::: RECORDED DATA :::

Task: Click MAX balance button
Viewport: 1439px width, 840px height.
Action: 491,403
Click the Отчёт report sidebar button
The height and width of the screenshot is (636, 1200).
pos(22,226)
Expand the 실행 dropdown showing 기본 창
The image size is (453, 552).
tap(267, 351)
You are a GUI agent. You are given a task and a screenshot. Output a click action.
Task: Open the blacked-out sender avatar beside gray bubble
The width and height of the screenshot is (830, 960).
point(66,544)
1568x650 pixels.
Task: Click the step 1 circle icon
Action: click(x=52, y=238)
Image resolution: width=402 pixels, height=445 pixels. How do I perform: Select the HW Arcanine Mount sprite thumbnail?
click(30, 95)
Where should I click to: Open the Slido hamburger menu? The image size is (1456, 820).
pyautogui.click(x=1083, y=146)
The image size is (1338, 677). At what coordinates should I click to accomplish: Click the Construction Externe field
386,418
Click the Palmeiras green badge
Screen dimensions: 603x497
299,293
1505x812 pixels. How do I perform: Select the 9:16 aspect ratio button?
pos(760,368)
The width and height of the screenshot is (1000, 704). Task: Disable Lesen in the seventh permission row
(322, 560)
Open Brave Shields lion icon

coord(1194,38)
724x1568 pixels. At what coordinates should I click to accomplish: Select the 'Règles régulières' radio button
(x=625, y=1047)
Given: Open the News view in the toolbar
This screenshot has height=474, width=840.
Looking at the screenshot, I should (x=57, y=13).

:::

* _WORK INSTRUCTION_
Only an exact transcription of all the records above counts as an answer.

* _EXERCISE RESULT_
Task: Click MAX balance button
Viewport: 1439px width, 840px height.
Action: 491,403
Click the Отчёт report sidebar button
The height and width of the screenshot is (636, 1200).
pos(22,226)
Expand the 실행 dropdown showing 기본 창
The image size is (453, 552).
tap(267, 351)
You are a GUI agent. You are given a task and a screenshot. Output a click action.
Task: Open the blacked-out sender avatar beside gray bubble
The width and height of the screenshot is (830, 960).
point(66,544)
1568x650 pixels.
Task: Click the step 1 circle icon
Action: click(x=52, y=238)
Image resolution: width=402 pixels, height=445 pixels. How do I perform: Select the HW Arcanine Mount sprite thumbnail?
click(30, 95)
Where should I click to: Open the Slido hamburger menu? The image size is (1456, 820).
pyautogui.click(x=1083, y=146)
The image size is (1338, 677). At what coordinates should I click to accomplish: Click the Construction Externe field
386,418
Click the Palmeiras green badge
Screen dimensions: 603x497
299,293
1505x812 pixels. How do I perform: Select the 9:16 aspect ratio button?
pos(760,368)
The width and height of the screenshot is (1000, 704). Task: Disable Lesen in the seventh permission row
(322, 560)
Open Brave Shields lion icon

coord(1194,38)
724x1568 pixels. At what coordinates should I click to accomplish: Select the 'Règles régulières' radio button
(x=625, y=1047)
Given: Open the News view in the toolbar
This screenshot has height=474, width=840.
Looking at the screenshot, I should (x=57, y=13).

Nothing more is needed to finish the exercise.